Progress and setbacks. My identity in Christ. Tears. Hard healing work. An amazing anniversary trip with my husband. Evidence of His love in the ocean sunrise. More progress. More setbacks. Repeated boundary conversations. Daily Ephesians 3:20 prayers. Talking about porn like we talk about what we are having for dinner. Amazement at what God has done. Questioning what God is doing. Finding this incredible support system of women who get it. My husband calling from his work trip to tell me he overcame temptation.
A different trip where he tells me he really struggled. More tears. More grace. Transparency. Vulnerability. Learning to be a team. The anxiety I feel when I see how far we have to go. The grateful astonishment when I see how far we’ve come. The small cross tattoo I now have on my wrist to remind me of who God is, how much He loves me and who I am in Him. Times of deep pain and sweet victory.

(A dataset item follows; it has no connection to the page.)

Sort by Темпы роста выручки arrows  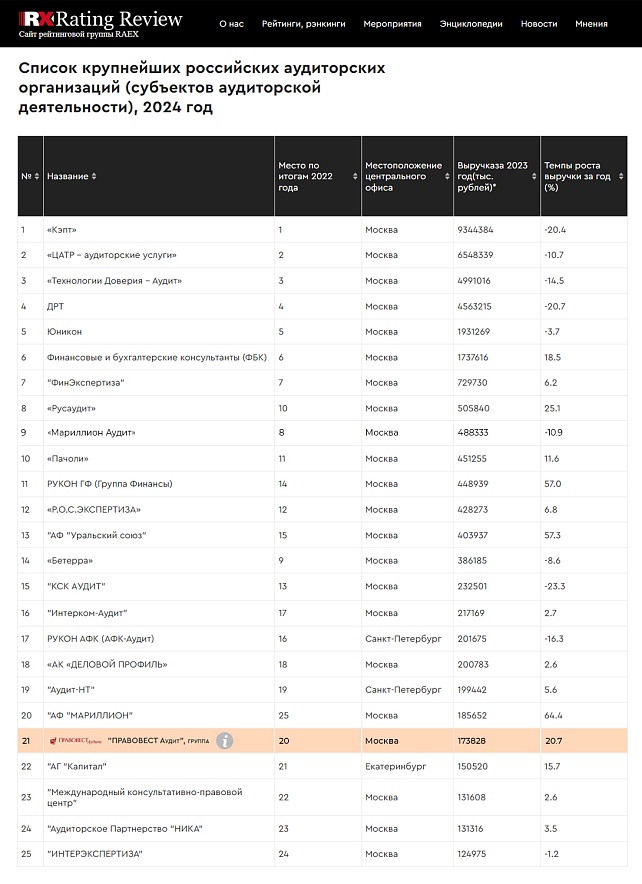[x=622, y=176]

But most of all, I see the cross – the difference it made in my year.
Time and Brokenness
I don’t know if your years are bringing any change. They may be slow and you’ve given your pieces to Him, but they don’t yet resemble anything beautiful. The damage may seem beyond repair. But even so, He has come to give you life.

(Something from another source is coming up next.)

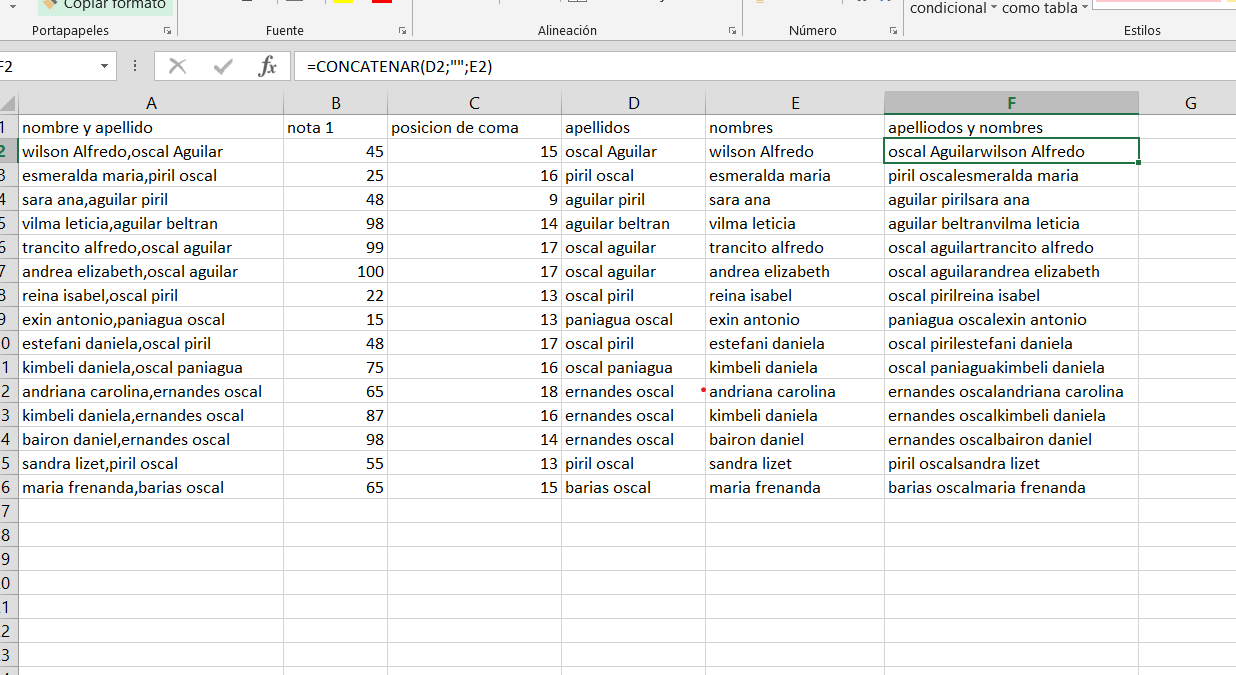Click the 'nombre y apellido' header cell
1236x675 pixels.
[150, 128]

Maybe you are working day in and day out on your healing, but your husband’s heart is unchanging. You feel alone as your hope dwindles each day. But He sees.
Or maybe you are watching your husband’s heart change before your eyes, but the what ifs loom large and your anxious thoughts get the best of you. But God demonstrates his own love for us in this.

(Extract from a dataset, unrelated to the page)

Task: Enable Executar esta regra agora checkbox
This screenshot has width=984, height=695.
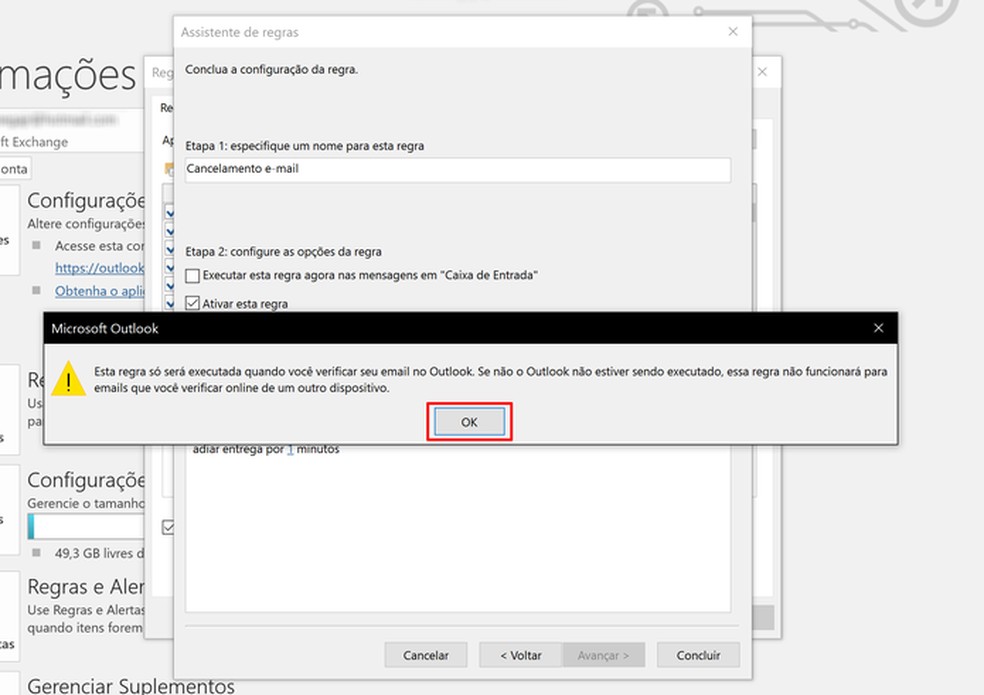Action: pyautogui.click(x=191, y=277)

Triggers and reminders of the broken times may play in your mind daily. But My grace is sufficient for you.
Dear Sister, place your broken pieces with Him and stand in His love as you wait to see the difference He will make. By His wounds we are healed. God’s promises still stand, no matter what crumbles in our own marriages. May we boast only in the cross of Jesus for our victories and place our hope in the cross of Jesus when our disappointments seem endless. He can handle both. Year after unchanging year.
*The sole purpose of HER Story is to provide an opportunity for those who have walked in our shared experience of betrayal to tell their stories and open their hearts. These stories are meant to be personal testimonies from women who are still unpacking pieces of their hearts and looking to the one who is the ultimate Healer. Our God is creative and no two journeys look the same. These posts are authored by women at various places in their journey towards healing and hope, so please understand they are in process like all of us.
We encourage you to use self care when reading other’s testimonies. These blogs are not meant to “tell you how to do it,” but are meant to encourage and provide hope for others, wherever they may be in their healing process.